● **EXERCISE**
An exact copy of the records below is required, and it must contain no pictures.

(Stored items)
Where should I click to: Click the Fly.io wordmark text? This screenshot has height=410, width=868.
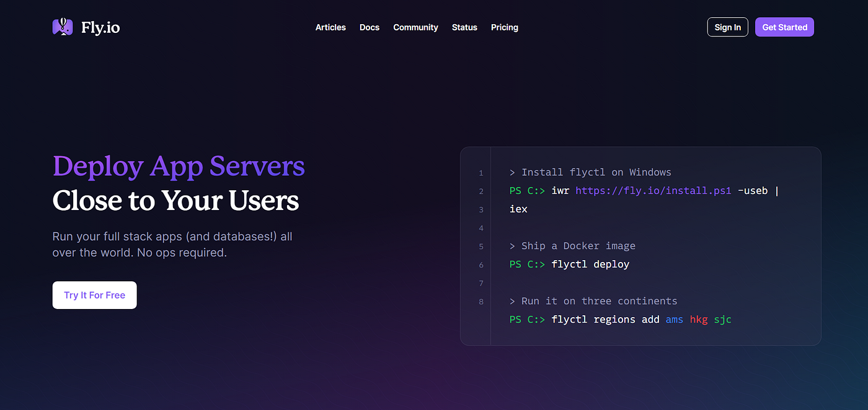tap(100, 27)
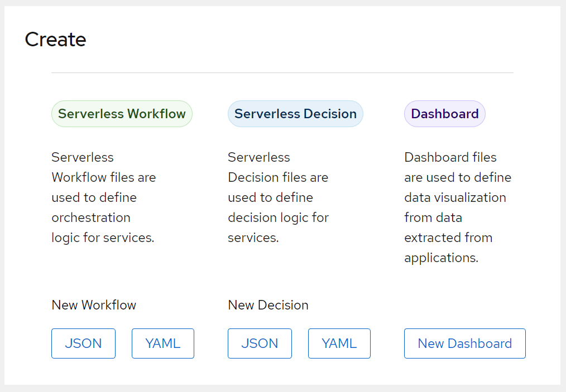Image resolution: width=566 pixels, height=392 pixels.
Task: Click the Create page heading
Action: coord(55,39)
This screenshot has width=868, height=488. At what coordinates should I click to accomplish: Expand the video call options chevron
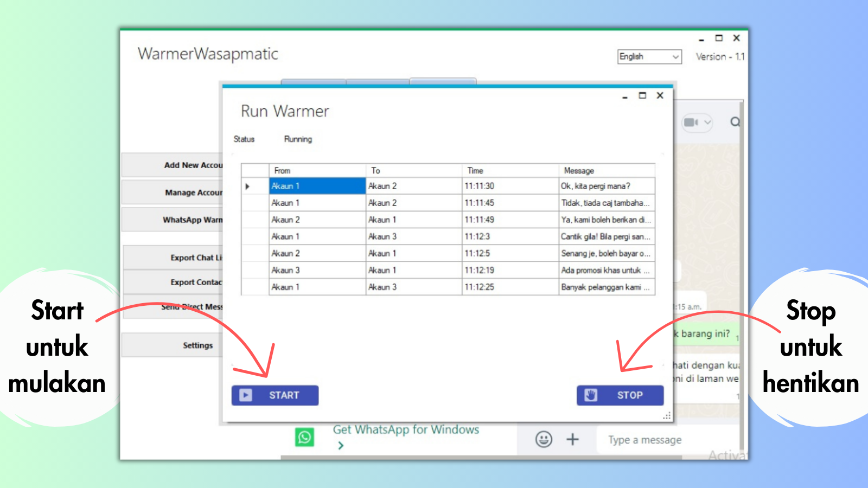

● **REPLY**
Where should I click to: Click the Fly.io wordmark text? This screenshot has height=410, width=868.
tap(100, 27)
Image resolution: width=566 pixels, height=392 pixels.
Task: Click the Create page heading
Action: coord(55,39)
This screenshot has width=868, height=488. At what coordinates should I click to accomplish: Expand the video call options chevron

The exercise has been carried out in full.